EXCERPTED DATA
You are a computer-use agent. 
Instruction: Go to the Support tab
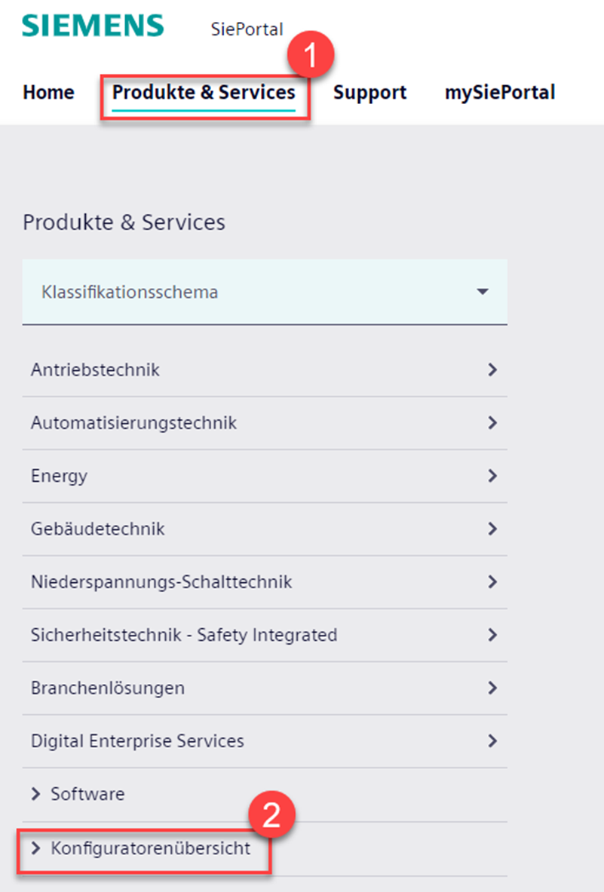point(369,93)
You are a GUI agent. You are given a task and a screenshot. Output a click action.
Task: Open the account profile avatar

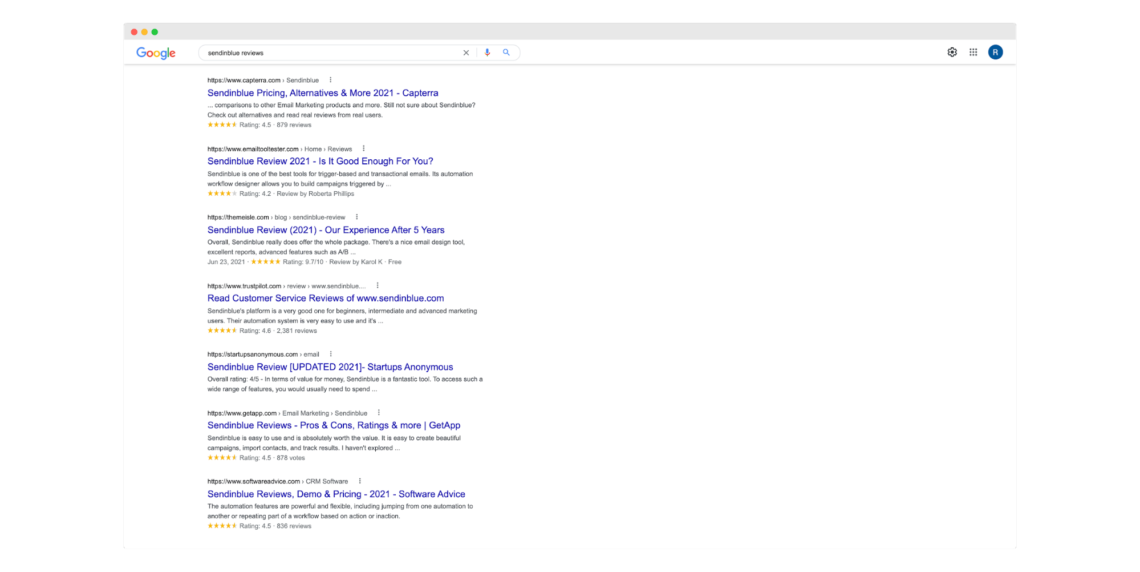click(x=995, y=53)
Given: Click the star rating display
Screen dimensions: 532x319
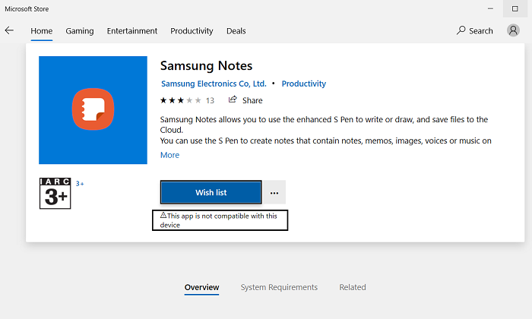Looking at the screenshot, I should pos(180,100).
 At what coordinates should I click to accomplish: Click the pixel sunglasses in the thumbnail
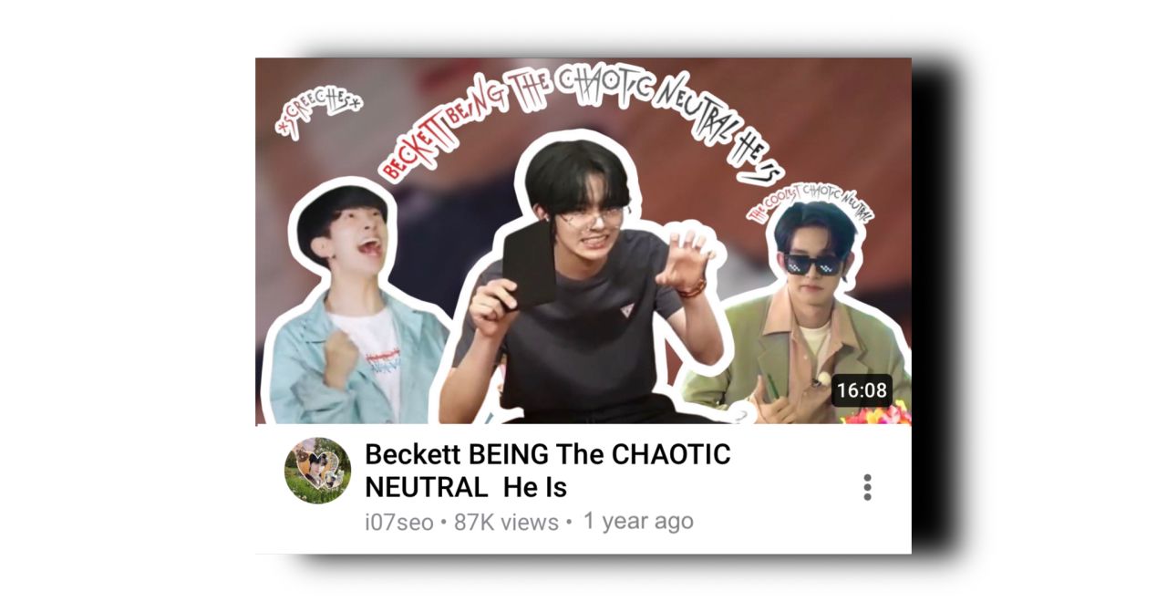(x=811, y=265)
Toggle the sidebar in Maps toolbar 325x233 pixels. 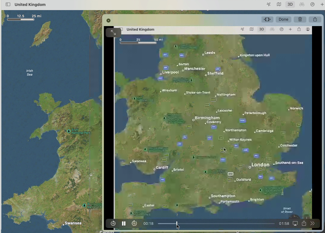(8, 5)
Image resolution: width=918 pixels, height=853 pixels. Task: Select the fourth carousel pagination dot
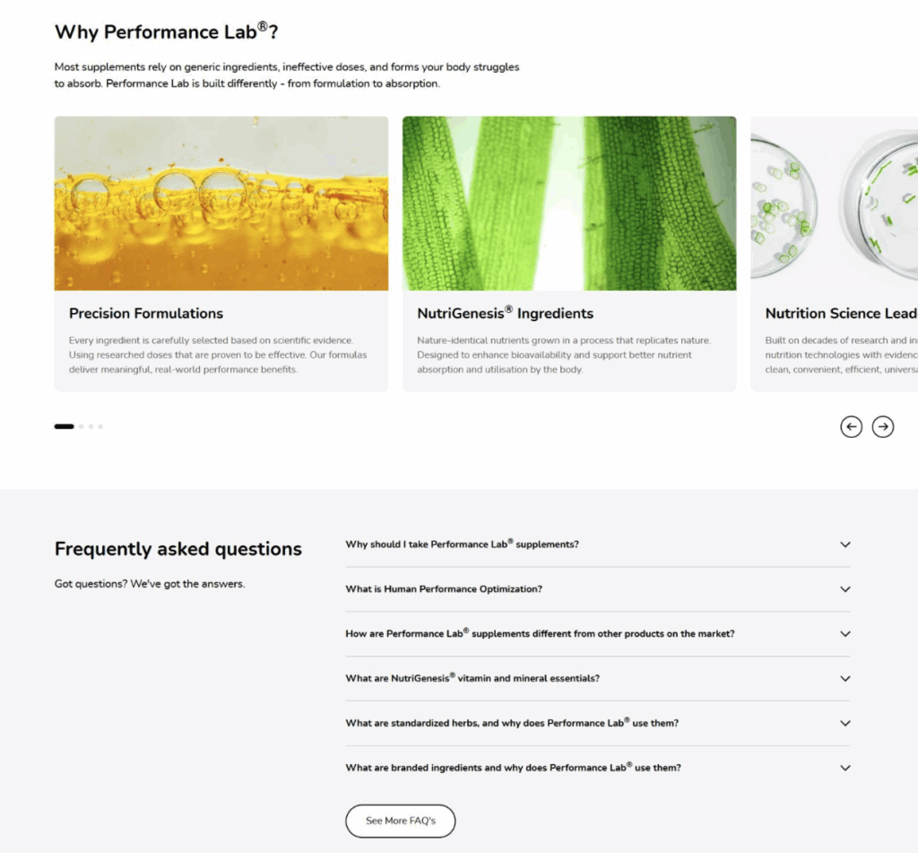(x=100, y=427)
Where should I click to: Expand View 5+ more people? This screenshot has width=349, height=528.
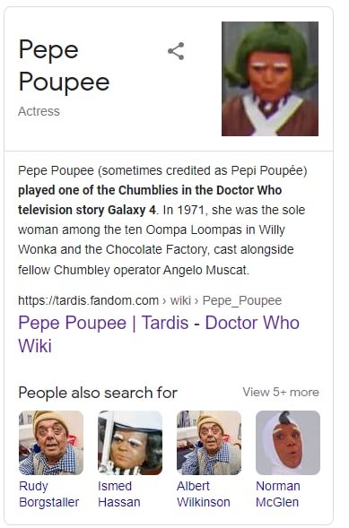click(281, 392)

WHAT THIS TASK INVOLVES
Search the data above for the string "agent" and copy each line that has it.

FINAL ANSWER
You are a computer-use agent. 
You are a GUI agent. You are given a task and a screenshot. Output a click action.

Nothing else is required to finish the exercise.